# aftermarket headlights...



## ladiesman8527 (Jul 16, 2004)

i have a 1995 240sx and...well....my headlights are boring...they are a little yellowed and they just look boring to me....i cant find any aftermarket headlights for my car and i was wondering if they just dont make any?


----------



## ladiesman8527 (Jul 16, 2004)

anybody know


----------



## S14.5SilviaForMe (Mar 6, 2003)

ladiesman8527 said:


> anybody know


If you know someone who is a detailer, or good with a buffer, you can clean them back up to look a lot better.

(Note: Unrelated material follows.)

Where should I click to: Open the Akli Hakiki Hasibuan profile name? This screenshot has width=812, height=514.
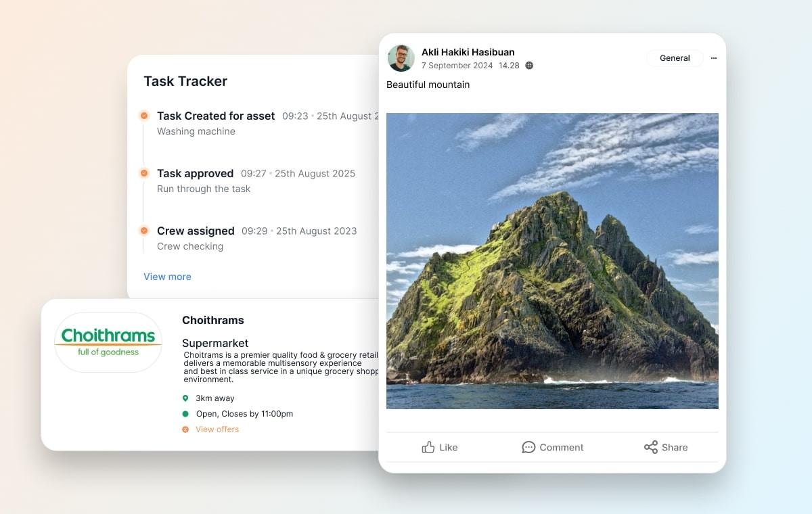tap(468, 52)
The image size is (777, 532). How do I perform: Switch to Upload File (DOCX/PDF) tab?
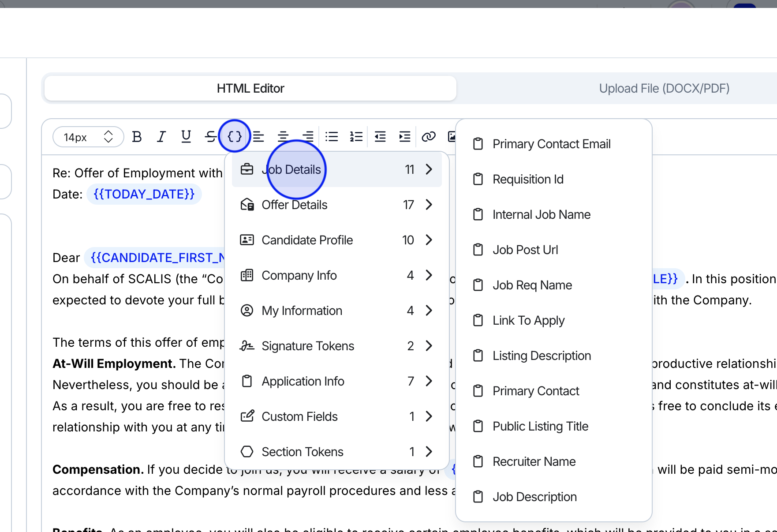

I have never seen a set of after market headlights for an S14 240. And if i haven't seen it, then they probably don't exist.


----------



## ladiesman8527 (Jul 16, 2004)

i'm sure there are people out there who want them besides me....you'd think a company would be smart enough to make a set....they'd probably make a killing.


----------



## Vip (Jul 26, 2004)

The headlights can be easily cleaned using aluminum polish. I read about this on another forum and tried it today, it worked wonders. Although they were foggy and yellow before my lights are clean as a whistle. Once I find the write up I'll post it. Definately don't go waste your money if you don't try this first.

Edit: http://www.240sxforums.com/forums/showthread.php?t=6636

You may have to register to see it.


----------



## nissanphile (Sep 9, 2004)

you might check jdm. they have a *lot* more tuning opitions than we do, performance and aesthetic. you can always clean up the housing with aluminum polish like VIP suggested and then get new lightbulbs...maybe paint the inside of the housing *shrugs* blackouts?


----------



## AlexAtMyNismo (Apr 16, 2004)

You can also go to Autozone of whoever carries "Mother's" brand mag & alloy polish.... Little tub of white cream, grab a clean white hand towel, and dab a little onto the headlights and be prepared to scrub till you get all the yellow off...... just gonna take patience and elbow grease.... but it'll come off..... worked on mine.....

-Alex B.


----------



## ladiesman8527 (Jul 16, 2004)

i've already done that and it does help a lot


----------



## AlexAtMyNismo (Apr 16, 2004)

Ok, glad to hear that at least you tried....lol, some are just beyond Mother's solutions.

-Alex B.


----------